When animating, the process is typically smooth for a few frames,
followed by one choppy frame, then smooth again, etc. When studying
VisBio's memory monitor, I noticed that these choppy frames correspond
to Java garbage collection operations. That is, the memory usage creeps
up by about 20MB per frame, then drops back down to previous levels
during the choppy frame.
My question is: can I fix this behavior, and if so, how? I realize that
this problem may be beyond the control of VisAD's display model, but I
thought I'd ask anyway to see if there are any thoughts or suggestions.

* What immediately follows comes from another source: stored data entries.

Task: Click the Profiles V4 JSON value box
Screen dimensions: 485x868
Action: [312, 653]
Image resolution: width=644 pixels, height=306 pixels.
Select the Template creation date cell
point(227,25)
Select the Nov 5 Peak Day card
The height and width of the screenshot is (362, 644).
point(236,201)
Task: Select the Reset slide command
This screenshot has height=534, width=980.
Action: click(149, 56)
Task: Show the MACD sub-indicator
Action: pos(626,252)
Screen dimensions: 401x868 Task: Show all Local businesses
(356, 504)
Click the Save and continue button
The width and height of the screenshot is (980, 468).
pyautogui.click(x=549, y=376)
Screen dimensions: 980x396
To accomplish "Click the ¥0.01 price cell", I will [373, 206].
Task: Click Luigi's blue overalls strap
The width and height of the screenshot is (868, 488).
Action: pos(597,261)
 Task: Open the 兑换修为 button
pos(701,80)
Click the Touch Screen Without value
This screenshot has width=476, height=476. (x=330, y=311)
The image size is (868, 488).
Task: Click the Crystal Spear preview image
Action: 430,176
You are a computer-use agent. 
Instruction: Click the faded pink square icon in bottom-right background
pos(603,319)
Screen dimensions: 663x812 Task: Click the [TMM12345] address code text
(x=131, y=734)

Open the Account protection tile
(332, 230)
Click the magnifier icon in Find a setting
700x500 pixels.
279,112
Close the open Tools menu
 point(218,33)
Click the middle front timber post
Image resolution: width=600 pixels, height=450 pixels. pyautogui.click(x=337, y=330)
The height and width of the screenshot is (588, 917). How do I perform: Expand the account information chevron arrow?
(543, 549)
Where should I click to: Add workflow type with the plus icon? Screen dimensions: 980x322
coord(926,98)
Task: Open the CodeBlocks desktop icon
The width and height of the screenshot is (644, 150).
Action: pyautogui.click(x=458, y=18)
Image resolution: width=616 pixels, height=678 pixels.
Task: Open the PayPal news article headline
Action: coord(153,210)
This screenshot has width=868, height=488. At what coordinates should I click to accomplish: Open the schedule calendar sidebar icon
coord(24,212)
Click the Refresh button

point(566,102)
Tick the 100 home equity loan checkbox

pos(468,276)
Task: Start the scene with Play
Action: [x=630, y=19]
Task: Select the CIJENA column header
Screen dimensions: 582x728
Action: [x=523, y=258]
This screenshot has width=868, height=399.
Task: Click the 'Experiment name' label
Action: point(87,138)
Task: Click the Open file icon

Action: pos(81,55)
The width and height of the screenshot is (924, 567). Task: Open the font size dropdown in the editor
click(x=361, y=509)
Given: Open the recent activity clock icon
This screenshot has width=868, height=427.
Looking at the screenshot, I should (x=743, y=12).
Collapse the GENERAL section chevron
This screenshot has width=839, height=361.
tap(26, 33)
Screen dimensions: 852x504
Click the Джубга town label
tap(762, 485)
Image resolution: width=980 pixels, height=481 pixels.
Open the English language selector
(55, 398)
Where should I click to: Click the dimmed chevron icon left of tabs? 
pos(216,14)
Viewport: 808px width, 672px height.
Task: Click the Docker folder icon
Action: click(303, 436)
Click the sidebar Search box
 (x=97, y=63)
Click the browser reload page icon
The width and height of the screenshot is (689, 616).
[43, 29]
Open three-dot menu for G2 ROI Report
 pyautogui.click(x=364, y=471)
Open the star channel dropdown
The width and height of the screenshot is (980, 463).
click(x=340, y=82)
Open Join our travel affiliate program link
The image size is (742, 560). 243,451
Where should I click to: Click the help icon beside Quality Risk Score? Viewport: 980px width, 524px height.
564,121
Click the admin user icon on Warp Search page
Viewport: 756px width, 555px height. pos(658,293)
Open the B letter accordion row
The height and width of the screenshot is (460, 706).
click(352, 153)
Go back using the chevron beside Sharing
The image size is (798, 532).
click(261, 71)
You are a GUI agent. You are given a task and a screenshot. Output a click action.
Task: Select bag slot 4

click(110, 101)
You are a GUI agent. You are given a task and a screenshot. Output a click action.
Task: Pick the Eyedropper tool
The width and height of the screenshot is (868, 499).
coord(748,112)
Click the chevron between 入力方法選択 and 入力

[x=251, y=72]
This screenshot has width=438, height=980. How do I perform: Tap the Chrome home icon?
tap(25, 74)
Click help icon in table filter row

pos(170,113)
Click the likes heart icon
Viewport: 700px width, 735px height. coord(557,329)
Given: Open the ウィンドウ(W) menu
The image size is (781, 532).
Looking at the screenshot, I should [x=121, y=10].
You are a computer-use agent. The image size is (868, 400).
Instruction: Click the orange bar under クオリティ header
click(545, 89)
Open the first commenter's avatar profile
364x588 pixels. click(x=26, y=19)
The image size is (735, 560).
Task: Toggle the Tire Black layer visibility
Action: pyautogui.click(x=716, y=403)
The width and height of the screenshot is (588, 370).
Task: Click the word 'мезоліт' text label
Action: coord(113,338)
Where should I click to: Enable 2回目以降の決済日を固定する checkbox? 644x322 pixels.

Secondly, as promised in the subject line, here is a
NullPointerException I received while animating in VisBio:
java.lang.NullPointerException
at visad.ShadowType.addIndices(ShadowType.java:329)
at visad.ShadowTupleType.<init>(ShadowTupleType.java:78)
at visad.ShadowRealTupleType.<init>(ShadowRealTupleType.java:71)
at
visad.java3d.ShadowRealTupleTypeJ3D.<init>(ShadowRealTupleTypeJ3D.java:53)
at
visad.java3d.RendererJ3D.makeShadowRealTupleType(RendererJ3D.java:124)
at visad.RealTupleType.buildShadowType(RealTupleType.java:501)
at
visad.java3d.ShadowFunctionOrSetTypeJ3D.<init>(ShadowFunctionOrSetTypeJ3D.java:66)
at visad.java3d.ShadowSetTypeJ3D.<init>(ShadowSetTypeJ3D.java:43)
at visad.java3d.RendererJ3D.makeShadowSetType(RendererJ3D.java:136)
at visad.SetType.buildShadowType(SetType.java:121)
at visad.DataDisplayLink.prepareData(DataDisplayLink.java:258)
at visad.DataRenderer.prepareAction(DataRenderer.java:314)
at visad.DisplayRenderer.prepareAction(DisplayRenderer.java:844)
at visad.DisplayImpl.doAction(DisplayImpl.java:1644)
at visad.ActionImpl.run(ActionImpl.java:353)
at visad.util.ThreadPool$ThreadMinnow.run(ThreadPool.java:95)
Thanks,
-Curtis